:: Passage shown ::
···

You are viewing a plain text version of this content. The canonical link for it is here.
Posted to dev@hc.apache.org by Henri Yandell <fl...@gmail.com> on 2004/11/01 20:37:39 UTC

robots.txt parser

Does HttpClient have anything to parse a robots.txt file?

If not, would anyone be interested in http://www.osjava.org/norbert/ ?

I'd like to put it in the sandbox and thought that it would be of a
lot of interest to the HttpClient project and users.

It would need adjusting to sit on top of HttpClient as it currently
uses the JDK to download the robots.txt file itself, but that
shouldn't be very hard. Equally, HttpClient might want to, by default,
refuse to download things if it's against the robots.txt rules and
make people configure HttpClient to ignore the robots.txt to get
around it.

Hen

---------------------------------------------------------------------
To unsubscribe, e-mail: httpclient-dev-unsubscribe@jakarta.apache.org
For additional commands, e-mail: httpclient-dev-help@jakarta.apache.org


Re: robots.txt parser

Posted by Henri Yandell <fl...@gmail.com>.
On Mon, 01 Nov 2004 23:59:01 +0100, Oleg Kalnichevski <ol...@apache.org> wrote:
> On Mon, 2004-11-01 at 20:37, Henri Yandell wrote:
> >
> > If not, would anyone be interested in http://www.osjava.org/norbert/ ?
> >
> > I'd like to put it in the sandbox and thought that it would be of a
> > lot of interest to the HttpClient project and users.
> >
> 
> Can we keep it in the sandbox for a while? As soon as HttpClient 4.0 API
> starts shaping up, the robot.txt parser could be migrated to Jakarta
> HttpClient to lay a foundation for a web crawler subcomponent.

···

:: Source data ::
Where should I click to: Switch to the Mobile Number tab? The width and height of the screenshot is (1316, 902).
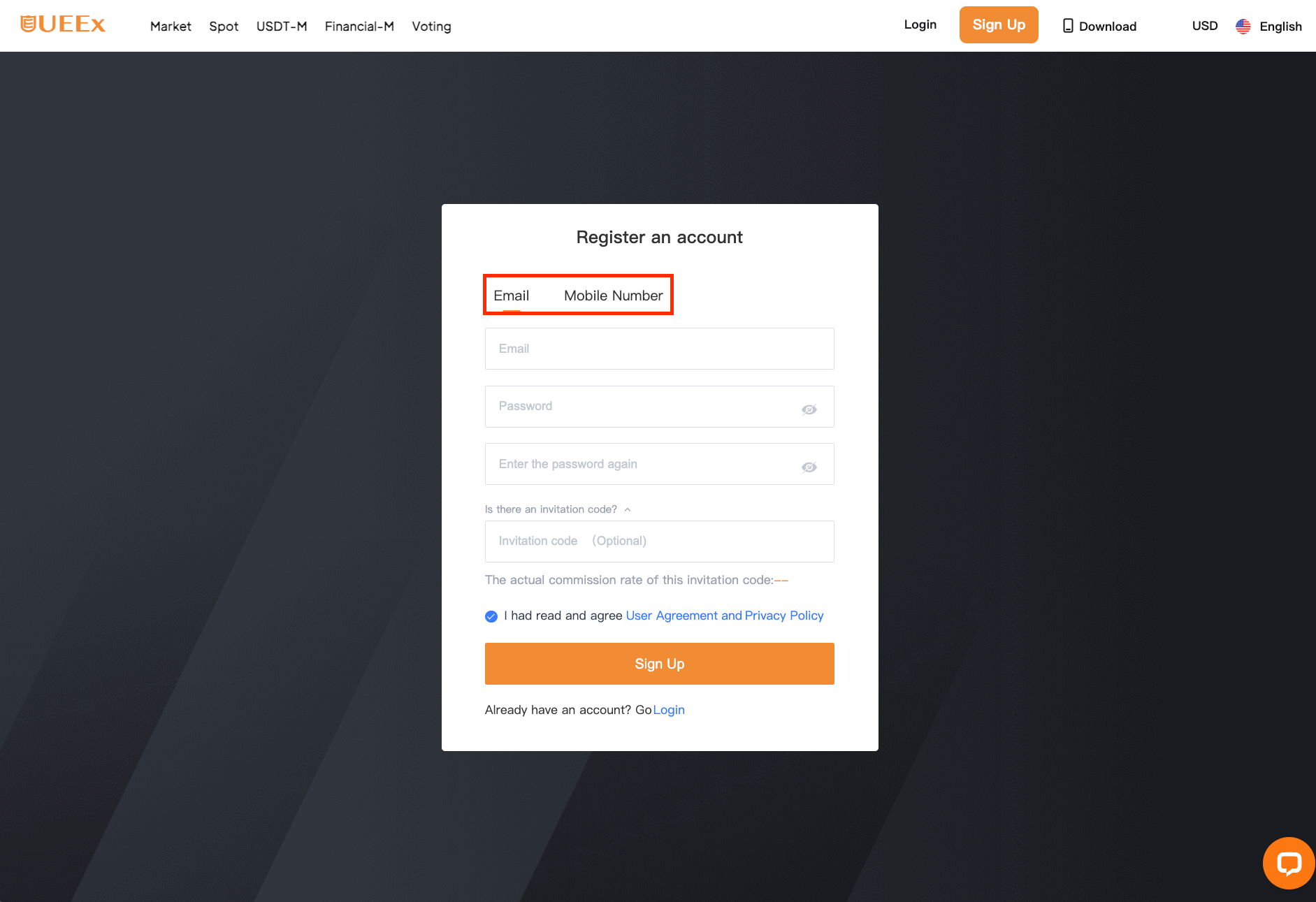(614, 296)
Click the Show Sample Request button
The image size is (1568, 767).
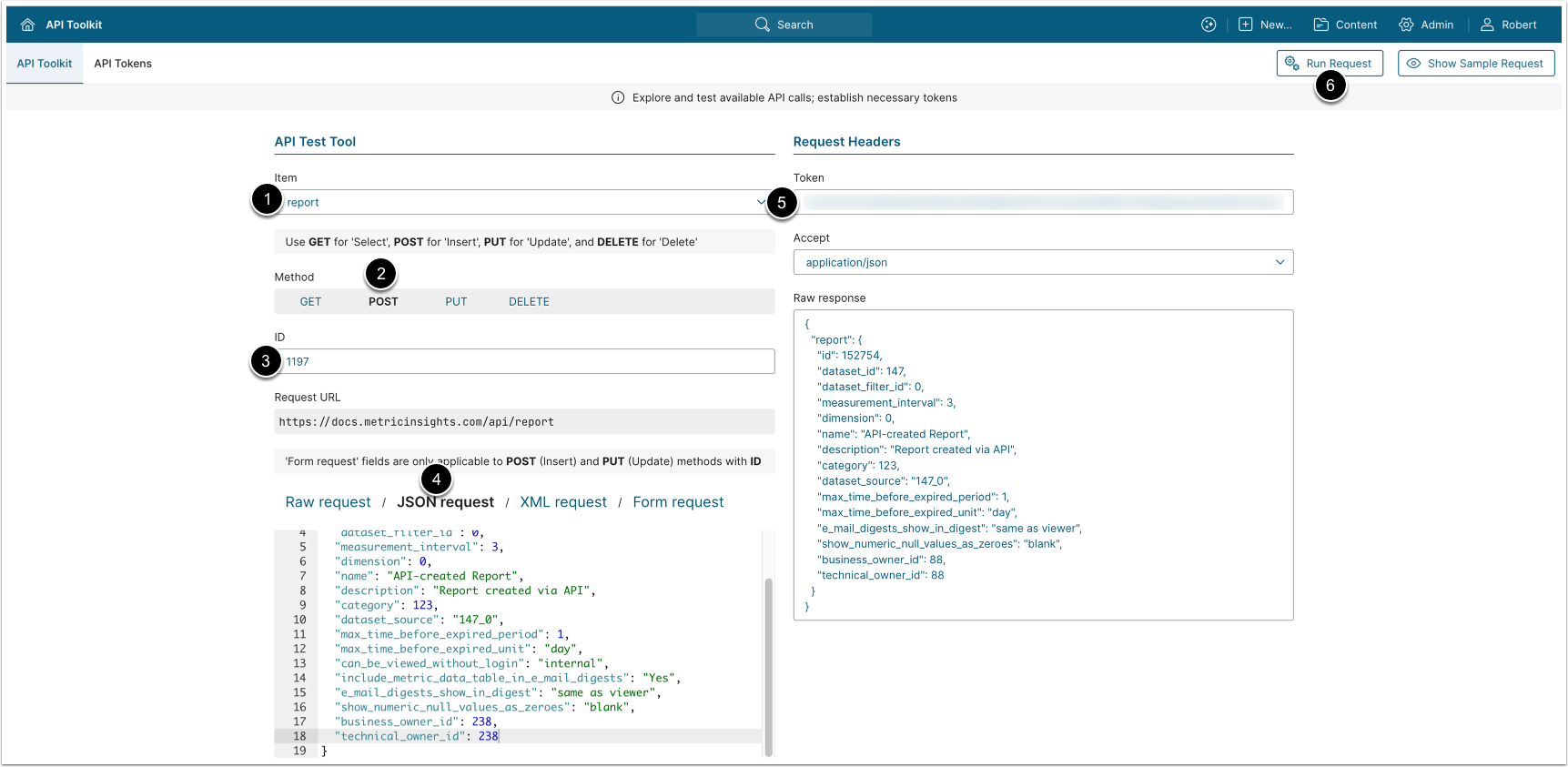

···

:: Your objective ::
Pick up the mailing-list thread about the robots.txt parser after its last line and continue it.

:: Written reply ::
I'll go ahead and migrate it into the sandbox at some point soon. 

On the web crawler side; there's:

http://www.osjava.org/scraping-engine/

I need to migrate it to use commons-configuration, and it already sits
on top of HttpClient. Food for thought anyway I hope. I use it
personally and its used at my workplace, but haven't really pushed it
outside of my own use yet.

Hen

---------------------------------------------------------------------
To unsubscribe, e-mail: httpclient-dev-unsubscribe@jakarta.apache.org
For additional commands, e-mail: httpclient-dev-help@jakarta.apache.org


Re: robots.txt parser

Posted by Ortwin Glück <or...@nose.ch>.

Oleg Kalnichevski wrote:
> Can we keep it in the sandbox for a while? As soon as HttpClient 4.0 API
> starts shaping up, the robot.txt parser could be migrated to Jakarta
> HttpClient to lay a foundation for a web crawler subcomponent.
> 
> Folks, what do you think?

I agree completely. It's definitely a nice contribution. We could 
currently add it (or a link to it at least) to our contrib directory. 
We'll have to discuss when we define 4.0 API on which level this would 
be integrated/interfaced into/with HttpClient.

-- 
  _________________________________________________________________
  NOSE applied intelligence ag

  ortwin glück                      [www]      http://www.nose.ch
  software engineer
  hardturmstrasse 171               [pgp id]           0x81CF3416
  8005 zürich                       [office]      +41-1-277 57 35
  switzerland                       [fax]         +41-1-277 57 12

---------------------------------------------------------------------
To unsubscribe, e-mail: httpclient-dev-unsubscribe@jakarta.apache.org
For additional commands, e-mail: httpclient-dev-help@jakarta.apache.org


Re: robots.txt parser

Posted by Michael Becke <be...@u.washington.edu>.
On Nov 1, 2004, at 5:59 PM, Oleg Kalnichevski wrote:

> Can we keep it in the sandbox for a while? As soon as HttpClient 4.0 
> API
> starts shaping up, the robot.txt parser could be migrated to Jakarta
> HttpClient to lay a foundation for a web crawler subcomponent.
>
> Folks, what do you think?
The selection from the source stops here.